Burry has been particularly vocal in recent weeks. He’s attacked Nvidia directly and sparred with Palantir CEO Alex Karp after regulatory filings revealed he held more than $1 billion in bearish options on both companies. The clash highlights the central divide in today’s market: whether AI is a transformational technology worth massive investment, or a speculative bubble waiting to burst.
Burry’s criticisms are pointed. He argues Nvidia’s stock-based compensation has drained $112.5 billion from shareholders. He claims AI companies are overstating the useful life of their GPU infrastructure. And he suggests much of the demand for Nvidia’s chips is artificially inflated through circular financing between AI startups and their backers.
Nvidia responded with an unusually direct rebuttal. In a seven-page memo to analysts — first reported by Barron’s — the company disputed Burry’s math, saying he miscounted RSU taxes and that its compensation is in line with peers. Nvidia also rejected any comparison to Enron.
Burry countered that he wasn’t comparing Nvidia to Enron at all, but rather to Cisco in the late 1990s, a company that overbuilt infrastructure during the dot-com boom and later saw its stock collapse when demand failed to materialize.
Whether this turns out to be a short-lived flare-up or the start of something larger remains to be seen. Nvidia’s stock has risen twelvefold since early 2023 and now commands a $4.5 trillion valuation — a climb faster than anything previously seen in public markets.
Burry’s track record, meanwhile, is mixed. He was celebrated for predicting the housing collapse, but since then has repeatedly forecast doom and missed several major rallies. Earlier this month he deregistered his fund, saying SEC rules were limiting his ability to speak. He has since launched a $400-per-year Substack, Cassandra Unchained, which has already gathered around 90,000 subscribers.

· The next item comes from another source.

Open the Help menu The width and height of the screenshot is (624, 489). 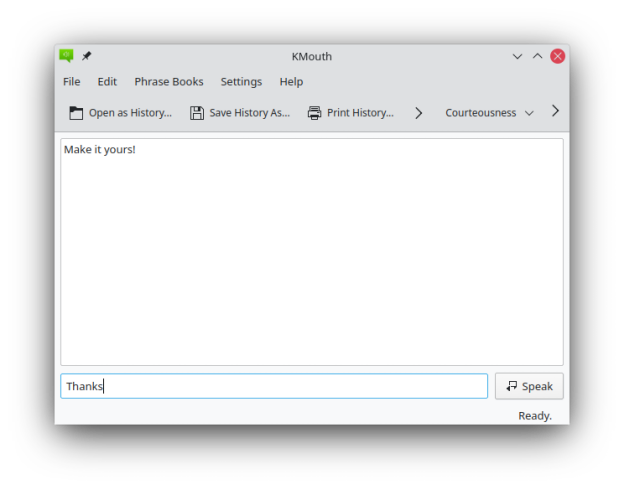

His rising audience leads to a bigger question: Is he warning about an inevitable correction — or could his own influence help trigger the downturn he predicts? History shows this kind of dynamic isn’t unheard of. High-profile critics like Jim Chanos and David Einhorn didn’t create the problems at Enron or Lehman Brothers, but their scrutiny accelerated investors’ loss of confidence.
If enough people accept Burry’s thesis, selling could become self-fulfilling. Nvidia’s recent volatility suggests his message may be landing with some investors, though the stock’s yearlong trajectory tells a more stable story.
Ultimately, Nvidia has the most to lose — from its towering valuation to its status as the backbone of the AI era. Burry, no longer bound by regulatory limits and now armed with a growing megaphone, appears ready to keep pressing his case.